Hence, to reach the same pressure P2 at the main flow restriction, a much lower pressure P3 will be required using an orifice instead of a venturi. Conversely, for the same pressure P3 the corresponding pressure P2 is considerably lower in the venturi than in the orifice choke. If the throat and orifice areas are the same, it basically means that for the same tubing pressure P3 the gas flowrate is greater for the venturi than for the orifice.

If tubing pressure P3 is steadily reduced, critical flow will eventually be established and pressure P2 will assume its critical value P2c. At this point, the corresponding tubing pressure is the critical tubing pressure P3c.
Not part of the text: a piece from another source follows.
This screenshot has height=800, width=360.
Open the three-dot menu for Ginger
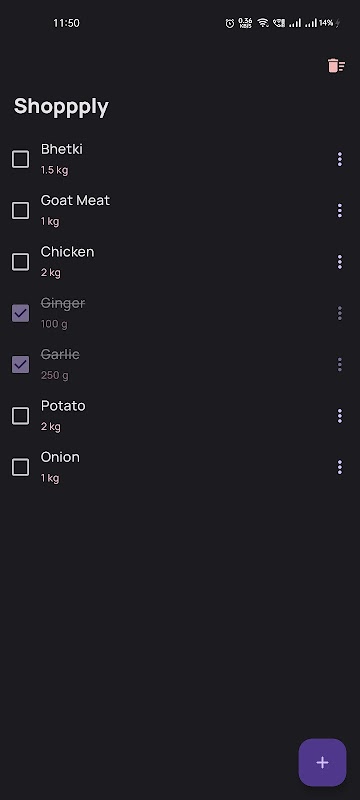(340, 313)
As previously discussed, P3c is much greater for the venturi due to the remarkable pressure recovery at the diffuser.

Additional tubing pressure reductions will not affect conditions at the main restriction, and gas flowrate will remain constant. The key point is that the difference in pressure recovery downstream of the main flow restriction is responsible for the different performance curves of venturi and orifice valves.
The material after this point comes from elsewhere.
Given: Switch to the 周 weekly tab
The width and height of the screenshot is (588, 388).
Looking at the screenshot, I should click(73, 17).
Another difference is the orifice’s lower critical gas flowrate when compared with a venturi that has the same throat diameter and is submitted to the same upstream conditions and gas. The main reason for this difference is the presence of a vena contracta downstream of the orifice. It is originated by swirling eddies formed after the sudden expansion. The main jet from the orifice is then contracted, forming the vena contracta, which is the smallest flow area, Fig. 3. In a venturi, the smallest flow area is the throat area itself.

 

 Fig. 3. Schematic streamlines for gas subcritical flow through an orifice (top, showing the vena contracta) and a venturi. In critical flow, a shock wave will appear somewhere downstream of the vena contracta or throat, but streamlines upstream will present the same comparative behavior. 
Fig. 3. Schematic streamlines for gas subcritical flow through an orifice (top, showing the vena contracta) and a venturi. In critical flow, a shock wave will appear somewhere downstream of the vena contracta or throat, but streamlines upstream will present the same comparative behavior.
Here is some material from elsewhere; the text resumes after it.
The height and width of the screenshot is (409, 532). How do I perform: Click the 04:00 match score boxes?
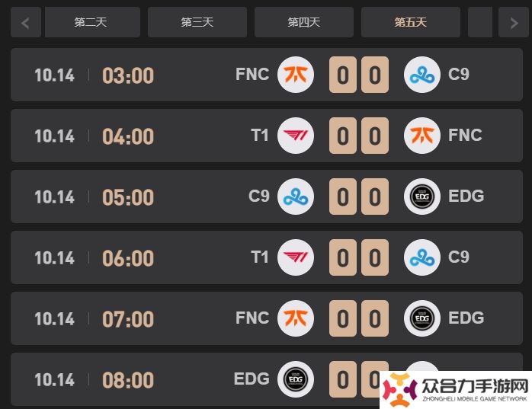(x=359, y=136)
Since most advantages of a venturi valve come from the high critical ratio, which depends on valve design, we define a valve as being a venturi valve if the critical ratio is 0.9 or greater, considering the gas and pressure-temperature conditions of the actual application. In theory, venturi valves may be used in all wells producing by continuous gas lift. In practice, some factors may prevail that call for orifice valves instead.

CONTROLLING UNSTABLE FLOW

In a gas lift well, severe flow instabilities may occur, and beyond certain limits they can cause shutdown in process plants and other operational problems. Moreover, unstable wells may prevent automatic field optimization schemes from working properly and, thus, may have to be excluded from these schemes. Methods to control such instabilities generally result in production losses and/or higher operational costs.

Those instabilities are generally caused by three mechanisms, the most usual being casing heading. In this case, gas flow through the operating gas lift valve is subcritical and disturbances in production pressure cause changes in gas flowrate through the valve. Thus, the gas flow dynamics in the casing-tubing annulus become linked with tubing flow dynamics. Under certain conditions, these variations in flowrates and pressures are amplified and perpetuated, resulting in unstable well flow. Depending on system configuration, other wells may be affected, too.

Even before the market availability of venturi valves, operating under critical flow at the gas lift valve was a recognized means to avoid casing heading, since in this case the gas injection flowrate would not be affected by fluctuations in tubing pressure.5–7 However, it was not considered practical or economical due to the huge pressure differential between casing and tubing required to achieve critical flow through orifice valves. In contrast, such pressure differential is relatively small for venturi valves, so naturally one of the most important advantages of venturi valves is to prevent flow instabilities caused by casing heading.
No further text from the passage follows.